The other photo is one we assume was taken atop Manila City Hall, by the fork of Padre Burgos and Taft Avenue. Where the arc in the middle is standing is currently where you will find the Lagusnilad underpass. You can just make out Manila Bay at the top of the photo, and if you moved the camera to the right you will find Intramuros (where Manila Bulletin is!)

Speaking of Manila Bay, there was really a time when people could actually wade into the clean and garbage-free water without any fear of getting sick or contaminated. The photo above is of Breakwaters located behind the CPP Complex, taken in 1977. As you can see a lot of people would wade in the water to beat the hot sun.

This more recent photo of the Baywalk along Roxas Boulevard, around the 1990s, shows that the area was still well-maintained and children could still splash around in the water. It really makes you wonder how much difference twenty years can make, doesn’t it?
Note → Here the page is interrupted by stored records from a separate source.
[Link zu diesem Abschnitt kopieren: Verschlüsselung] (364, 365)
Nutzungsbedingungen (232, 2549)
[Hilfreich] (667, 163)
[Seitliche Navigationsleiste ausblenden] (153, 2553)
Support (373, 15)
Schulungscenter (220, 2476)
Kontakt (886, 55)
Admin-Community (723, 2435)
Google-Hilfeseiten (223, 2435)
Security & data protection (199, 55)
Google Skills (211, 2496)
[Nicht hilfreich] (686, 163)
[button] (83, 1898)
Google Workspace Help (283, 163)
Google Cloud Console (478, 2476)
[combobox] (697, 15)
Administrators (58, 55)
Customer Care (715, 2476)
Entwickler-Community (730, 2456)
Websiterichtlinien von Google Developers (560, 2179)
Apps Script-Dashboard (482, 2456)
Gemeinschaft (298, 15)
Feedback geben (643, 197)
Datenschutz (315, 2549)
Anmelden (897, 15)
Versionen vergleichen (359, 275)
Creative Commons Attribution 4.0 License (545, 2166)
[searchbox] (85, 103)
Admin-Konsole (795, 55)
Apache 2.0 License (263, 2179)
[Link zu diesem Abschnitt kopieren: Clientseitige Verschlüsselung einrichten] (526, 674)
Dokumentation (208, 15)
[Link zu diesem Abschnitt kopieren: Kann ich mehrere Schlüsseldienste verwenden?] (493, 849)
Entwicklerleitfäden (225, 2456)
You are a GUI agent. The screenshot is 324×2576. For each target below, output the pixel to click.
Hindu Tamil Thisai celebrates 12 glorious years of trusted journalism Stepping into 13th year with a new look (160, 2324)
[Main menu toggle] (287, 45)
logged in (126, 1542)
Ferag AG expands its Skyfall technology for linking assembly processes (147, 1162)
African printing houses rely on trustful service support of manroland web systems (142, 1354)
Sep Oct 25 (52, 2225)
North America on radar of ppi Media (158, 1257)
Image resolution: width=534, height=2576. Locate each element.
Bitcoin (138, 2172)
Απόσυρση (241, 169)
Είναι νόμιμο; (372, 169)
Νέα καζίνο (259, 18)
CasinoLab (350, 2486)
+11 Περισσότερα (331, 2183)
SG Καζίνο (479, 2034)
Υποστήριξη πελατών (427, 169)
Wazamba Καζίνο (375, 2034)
Makati has always been the business district of Metro Manila, with so many headquarters of companies and corporations found across the many buildings and skyscrapers. Amidst all those tall buildings, one venue has stood the test of the time – in fact it’s been there since the early ’70s!

That’s right, Rustan’s Makati has been around longer than you think. It would be around twenty years before Greenbelt and Glorietta would pop up near Rustan’s, and over the years it still stands strong despite heavy competition in the area. Talk about commitment and endurance.

This is probably the most unbelievable photo we’ve unearthed. This is what the Araneta Center in Cubao looked like in the early ’60s, with The Big Dome itself the Araneta Coliseum standing in the middle (and still stands today!) That means the road across the main entrance is EDSA, again free of traffic.

Over the years the likes of Farmers Plaza, Gateway Mall, and Ali Mall will pop up in the Araneta Center, EDSA will be full of cars and buses, which will prompt the construction of the MRT line. We still can’t believe how much has changed!

Do you remember when cars were allowed inside Luneta Park? And we don’t just mean in the middle where Maria Orosa St. cuts through, we mean around the Teodoro Valencia Circle where you can find the National Museum. As you may recall bus fares were only 10 centavos during 1960 (when the photo was taken), and the park was less strict about vehicles in the area.

Today in the middle of the Teodoro Valencia Circle, where joggers run around it instead of cars and buses, you’ll find a statue of Lapu-Lapu or the Sentinel of Freedom as replaced the fountain. Though the years have passed, Luneta Park is still the fresh green area where you can relax and enjoy nature with your loved ones.

We hope this last throwback piece full of vintage photos flushed you with immense nostalgia, because it filled us more with surprise and awe. Hopefully we’ll find some more old pictures, but until then we will settle with these photos, and the images in our memories.